According to provisional data published by the Health and Safety Executive, 142 workers were killed at work in Great Britain in 2020/21, 29 more than the year before. 
Although the number of fatalities has remained broadly level in recent years – the average annual number of workers killed at work over the five years from 2016/17 to 2020/21 is 136 - the figures relate only to workplace incidents and exclude deaths from occupational exposure to disease including, given these figures cover the pandemic, Covid-19. 
The three most common causes of fatal injuries (accounting for more than half of fatalities in 2020/21) continue to be workers falling from height (35 deaths), being struck by a moving vehicle (25 fatalities) and being struck by a moving object (17 lives lost).
Older workers are more at risk with around 30 per cent of fatal injuries in 2020/21 involving workers aged 60 or over, even though workers of this age only make up around 11 per cent of the workforce.
In addition, members of the public continue to be killed in connection with work-related incidents. In 2020/21, there were 60 such deaths.
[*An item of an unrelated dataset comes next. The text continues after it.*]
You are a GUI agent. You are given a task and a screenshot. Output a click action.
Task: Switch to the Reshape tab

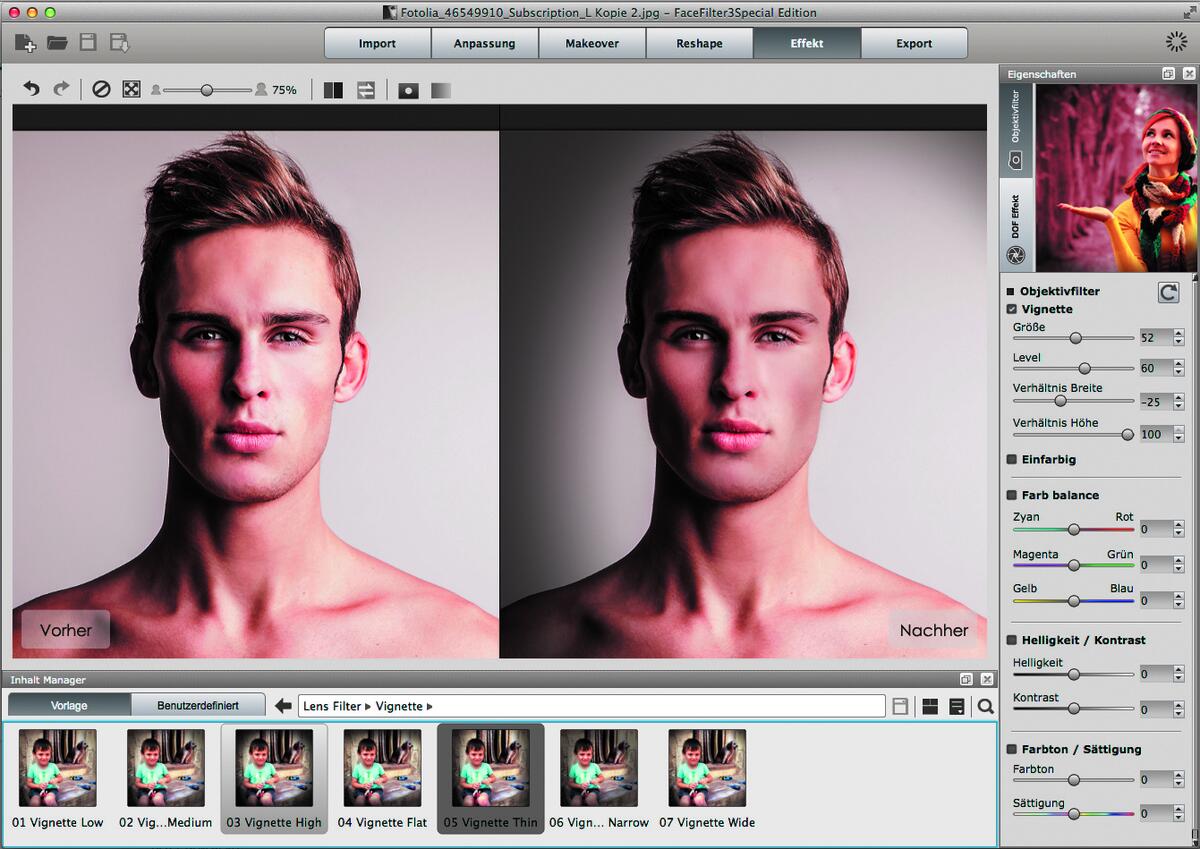pyautogui.click(x=699, y=42)
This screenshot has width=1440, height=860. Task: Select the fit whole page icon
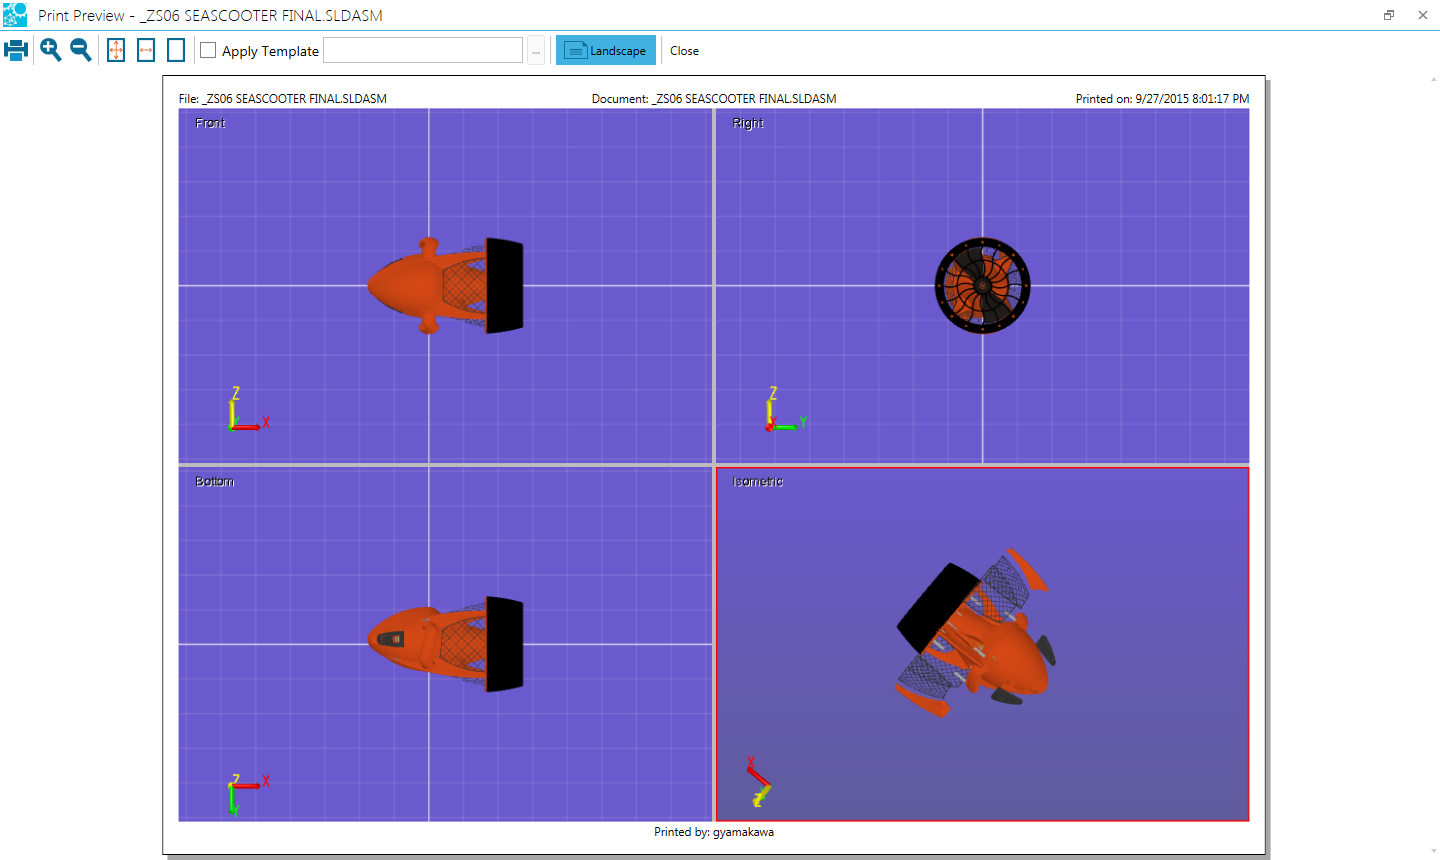point(116,50)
The long-anticipated fall in deaths from mesothelioma (a cancer contracted through past exposure to asbestos) may be starting to show (after years when it was predicted but failed to materialise) with a seven per cent fall from an average of 2,540 deaths over the previous seven years to 2,369 people in 2019. However, the HSE remains cautious about predicting a trend saying that it is still not certain how quickly annual deaths will decline.
A fuller assessment of work-related ill-health and injuries, drawing on the HSE’s full range of data sources, will be provided as part of its annual Health and Safety Statistics due to be published in mid-December 2021.